++++ Raw data

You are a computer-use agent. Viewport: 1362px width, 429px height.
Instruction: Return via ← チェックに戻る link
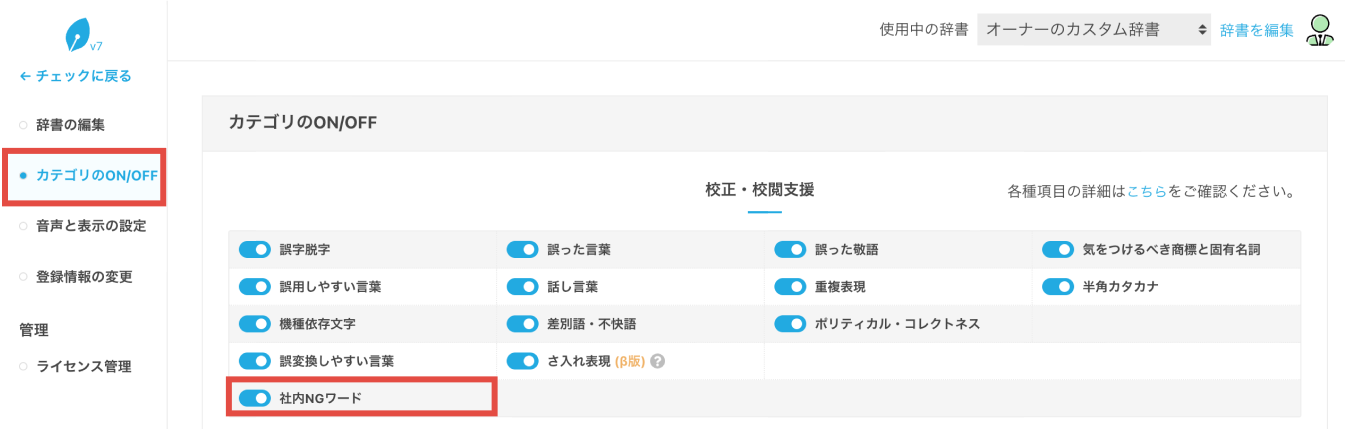coord(76,76)
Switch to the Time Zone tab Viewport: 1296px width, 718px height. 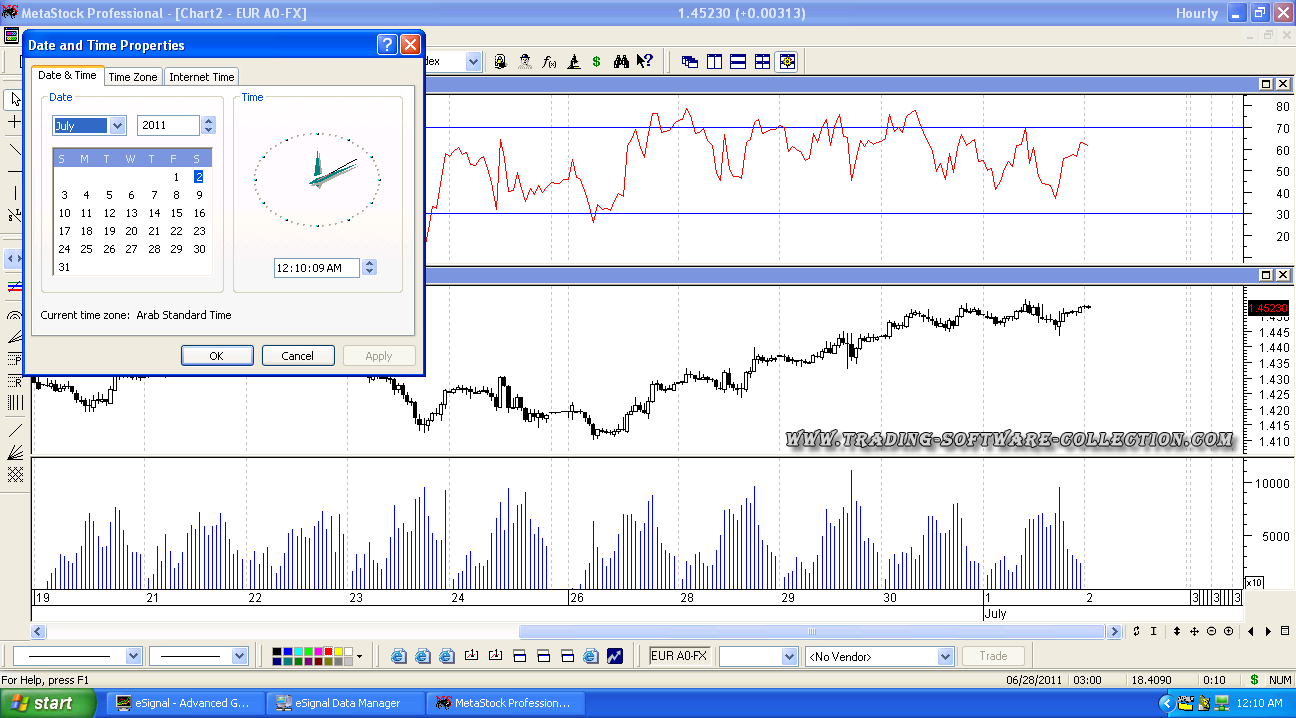coord(133,77)
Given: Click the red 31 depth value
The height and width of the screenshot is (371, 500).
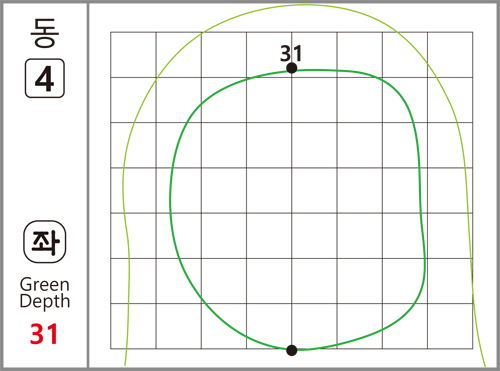Looking at the screenshot, I should coord(44,334).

++++++++

| Task to carry out |
Give back exactly the lines from the line with "The height and" through the end of the material above, inclusive, with no pictures.

| Answer for this exercise |
The height and width of the screenshot is (371, 500).
Looking at the screenshot, I should coord(44,334).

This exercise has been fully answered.